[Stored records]
····················

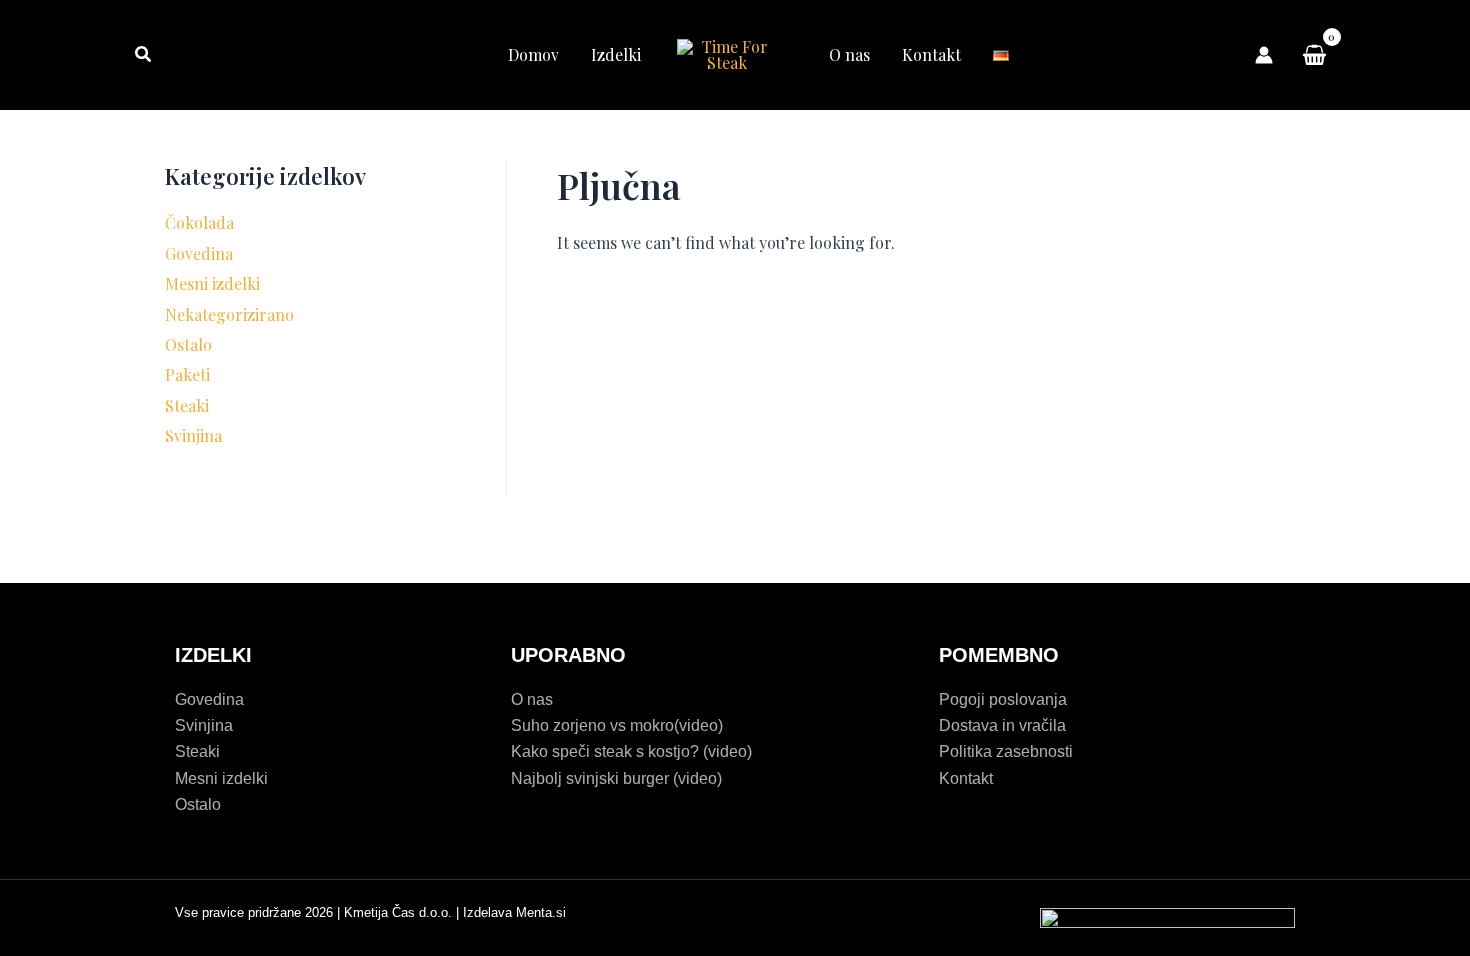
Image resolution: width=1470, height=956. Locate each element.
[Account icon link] (1264, 55)
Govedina (199, 253)
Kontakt (931, 54)
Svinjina (193, 435)
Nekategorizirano (229, 314)
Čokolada (199, 222)
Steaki (187, 405)
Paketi (187, 374)
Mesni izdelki (212, 283)
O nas (849, 54)
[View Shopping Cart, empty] (1314, 54)
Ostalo (188, 344)
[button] (144, 55)
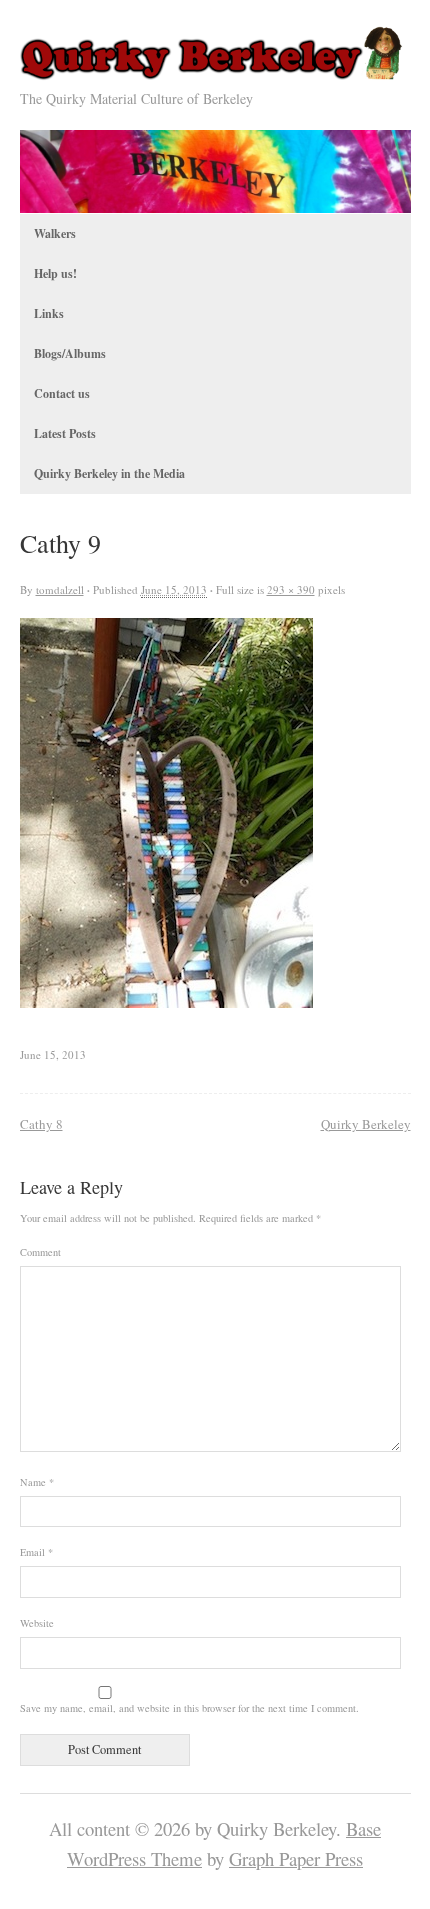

····················

Assignment » The reply must hold every line above exactly as written and none of the pictures.

Answer space »
Image resolution: width=1470, height=956. Locate each element.
[Account icon link] (1264, 55)
Govedina (199, 253)
Kontakt (931, 54)
Svinjina (193, 435)
Nekategorizirano (229, 314)
Čokolada (199, 222)
Steaki (187, 405)
Paketi (187, 374)
Mesni izdelki (212, 283)
O nas (849, 54)
[View Shopping Cart, empty] (1314, 54)
Ostalo (188, 344)
[button] (144, 55)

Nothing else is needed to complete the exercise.